Work request 1:
Please rewrite the paragraph beginning "Core competencies and the company's most critical processes" from the page excerpt on IT consultants as a short bulleted list that keeps its main facts.
Work request 2:
In the page excerpt on IT consultants, when are consultants described as the right choice?
Work request 3:
List the things the page excerpt on IT consultants calls non-negotiable for core competencies and critical processes.

Page excerpt:
================

Insights
Resource Management and the Use of IT Consultants
23. September 2025
Flexibility Without Breaking the Budget
When companies discuss how to combine external consultants, nearshoring resources, and their own employees, the conversation often becomes an “either–or” debate. In reality, success lies in finding the right mix, and in assigning the right type of resource to the right type of task.
Core competencies and the company’s most critical processes should naturally remain in-house. This is where control, ownership, and security are non-negotiable. Much like in national defense, the most sensitive capacities always stay under direct national control. But around this core, businesses need a flexible system: nearshoring resources to provide scalable support, and external consultants as the last card to play when rare expertise is required.
Below, we look at when each option makes the most sense.
IT Consultants – When Speed Matters Most
Consultants are expensive, but they provide immediate access to highly specialized skills. They are the right choice when the need is urgent and short-term.
The problem arises when consultants are kept on for half a year or more. At that point, the company is paying a premium price for something that could have been better handled through internal staff or nearshore resources.
• Short-term (weeks to a few months): Consultants are worth it, despite the higher hourly cost.

================

Data:

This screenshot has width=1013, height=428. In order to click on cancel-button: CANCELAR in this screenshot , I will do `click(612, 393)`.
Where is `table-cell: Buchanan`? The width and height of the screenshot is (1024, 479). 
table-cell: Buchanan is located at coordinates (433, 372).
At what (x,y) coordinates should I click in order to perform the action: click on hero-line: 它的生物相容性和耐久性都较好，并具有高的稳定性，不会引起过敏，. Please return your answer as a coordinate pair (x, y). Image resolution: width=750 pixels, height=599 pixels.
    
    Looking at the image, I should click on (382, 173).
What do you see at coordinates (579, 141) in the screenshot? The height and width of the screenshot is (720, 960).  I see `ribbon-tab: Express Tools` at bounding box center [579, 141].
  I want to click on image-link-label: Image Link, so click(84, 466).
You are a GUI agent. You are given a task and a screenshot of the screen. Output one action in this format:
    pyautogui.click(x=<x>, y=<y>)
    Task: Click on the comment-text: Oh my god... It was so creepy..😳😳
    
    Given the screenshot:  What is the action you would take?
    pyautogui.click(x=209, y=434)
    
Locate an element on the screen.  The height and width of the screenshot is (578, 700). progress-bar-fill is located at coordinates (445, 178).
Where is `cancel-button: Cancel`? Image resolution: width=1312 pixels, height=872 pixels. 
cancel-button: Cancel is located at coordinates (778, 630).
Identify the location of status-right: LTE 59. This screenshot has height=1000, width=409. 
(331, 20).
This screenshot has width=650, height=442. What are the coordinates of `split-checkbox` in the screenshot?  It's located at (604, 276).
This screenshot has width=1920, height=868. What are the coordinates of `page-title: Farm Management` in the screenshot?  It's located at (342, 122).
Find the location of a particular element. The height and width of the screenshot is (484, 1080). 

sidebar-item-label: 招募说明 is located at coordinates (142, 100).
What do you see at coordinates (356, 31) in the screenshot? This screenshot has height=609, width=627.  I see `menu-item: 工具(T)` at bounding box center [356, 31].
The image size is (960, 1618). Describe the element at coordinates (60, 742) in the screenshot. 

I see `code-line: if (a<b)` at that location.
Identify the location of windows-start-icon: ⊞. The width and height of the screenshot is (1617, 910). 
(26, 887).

================

Response area 1:
- Core competencies and the most critical processes stay in-house, because control, ownership, and security are non-negotiable there. This is like national defense, where the most sensitive capacities stay under direct national control.
- Around this core, businesses need a flexible system:
  - Nearshoring resources provide scalable support.
  - External consultants are the last card to play when rare expertise is required.

Response area 2:
When the need is urgent and short-term.

Response area 3:
- Control
- Ownership
- Security